Stadt geht gegen Abfall-Schlitzohren vor
Die Stadt Dübendorf hat Anfang Juni im Bereich Abfallwesen diverse Änderungen eingeführt. Das betrifft einmal die Hauptsammelstelle beim Bauhof, wo die Mindestgebühr für nicht wiederverwertbare, brennbare Abfälle auf zwei Franken angehoben wurde; die Kosten von 40 Rappen pro Kilo bleiben.
Grund für die Massnahme ist laut Stadtschreiber Martin Kunz der Umstand, dass das ursprüngliche System ausgenutzt wurde. «Statt den Hauskehricht mit Gebührensäcken zu entsorgen, haben immer mehr Leute den kostenpflichtigen Abfall aus ihrem Haushalt in normalen Säcken auf der Hauptsammelstelle vorbeigebracht.»
Das rechnet sich, wenn man nicht gerade Katzensand oder volle Babywindeln entsorgt – zielt gemäss Kunz aber am Grundsatz vorbei, dass die Gebühren verursachergerecht erhoben werden. «Denn so war es natürlich nicht gedacht.» Ein weiterer Aspekt sei die neu eingeführte Option für Kartenzahlung, die erst ab zwei Franken möglich sei.
Kalender zum Runterladen
Eine weitere Änderung ist, dass der Wertstoffkalender nicht mehr wie früher an jeden Haushalt verschickt wird – aus ökologischen wie auch ökonomischen Gründen. «Wir haben festgestellt, dass der Kalender vielfach gleich weggeworfen wurde», sagt Kunz und verweist auf die städtische Website, wo eine digitale Ausgabe heruntergeladen werden kann.
«Letztlich sind Wertstoffe auch ein Geschäft, und da ist man froh um zusätzliche Lieferungen.»
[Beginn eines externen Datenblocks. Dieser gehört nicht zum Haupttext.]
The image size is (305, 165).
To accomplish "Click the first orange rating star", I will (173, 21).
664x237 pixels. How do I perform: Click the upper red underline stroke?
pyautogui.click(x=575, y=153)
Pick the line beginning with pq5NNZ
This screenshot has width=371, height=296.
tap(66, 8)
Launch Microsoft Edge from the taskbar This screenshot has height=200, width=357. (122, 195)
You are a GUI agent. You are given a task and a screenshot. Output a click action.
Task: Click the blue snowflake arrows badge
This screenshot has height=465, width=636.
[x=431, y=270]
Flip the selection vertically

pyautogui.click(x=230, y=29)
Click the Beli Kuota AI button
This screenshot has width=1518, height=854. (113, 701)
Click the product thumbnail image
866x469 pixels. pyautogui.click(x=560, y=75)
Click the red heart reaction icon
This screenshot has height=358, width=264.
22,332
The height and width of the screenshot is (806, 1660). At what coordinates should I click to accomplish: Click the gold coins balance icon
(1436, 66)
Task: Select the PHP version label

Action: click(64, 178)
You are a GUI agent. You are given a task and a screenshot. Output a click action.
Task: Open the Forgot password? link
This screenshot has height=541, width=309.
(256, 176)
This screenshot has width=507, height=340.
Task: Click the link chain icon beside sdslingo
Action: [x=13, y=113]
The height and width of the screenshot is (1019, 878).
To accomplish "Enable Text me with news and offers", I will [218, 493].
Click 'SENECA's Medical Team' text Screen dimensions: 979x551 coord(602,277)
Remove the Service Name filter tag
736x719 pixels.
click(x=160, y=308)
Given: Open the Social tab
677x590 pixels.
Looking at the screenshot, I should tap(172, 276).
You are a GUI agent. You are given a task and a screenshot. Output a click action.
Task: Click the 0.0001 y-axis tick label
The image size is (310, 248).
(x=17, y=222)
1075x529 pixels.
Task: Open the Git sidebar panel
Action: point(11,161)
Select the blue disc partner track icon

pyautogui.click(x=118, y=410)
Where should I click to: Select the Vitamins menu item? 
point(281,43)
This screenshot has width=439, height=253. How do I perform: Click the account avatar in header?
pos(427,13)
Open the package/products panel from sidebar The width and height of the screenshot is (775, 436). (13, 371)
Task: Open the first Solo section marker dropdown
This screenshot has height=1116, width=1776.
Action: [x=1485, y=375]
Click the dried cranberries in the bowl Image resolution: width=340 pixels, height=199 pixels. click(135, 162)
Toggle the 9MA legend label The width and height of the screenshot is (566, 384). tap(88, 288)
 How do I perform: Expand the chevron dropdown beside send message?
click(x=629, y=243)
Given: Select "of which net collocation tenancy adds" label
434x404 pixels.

Martin Kunz, Stadtschreiber von Dübendorf
Wer keinen Zugang zum Internet hat oder einen physischen Kalender bevorzugt, kann ein Exemplar auf der Hauptsammelstelle, im Ökibus oder im Stadthaus beziehen. Er kann auch per Telefon oder online nach Hause bestellt werden.
Abfall willkommen
Der Entscheid geht auch darauf zurück, dass es neuerdings für den Zugang zur Hauptsammelstelle keine Entsorgungsberechtigung mehr braucht; die entsprechende Karte war jeweils Teil des Wertstoffkalenders. Mit dieser Zugangskontrolle wollte die Stadt Auswärtige von der Hauptsammelstelle fernhalten. Denn wer keine Karte vorweisen konnte, musste eine Grundgebühr von zehn Franken entrichten.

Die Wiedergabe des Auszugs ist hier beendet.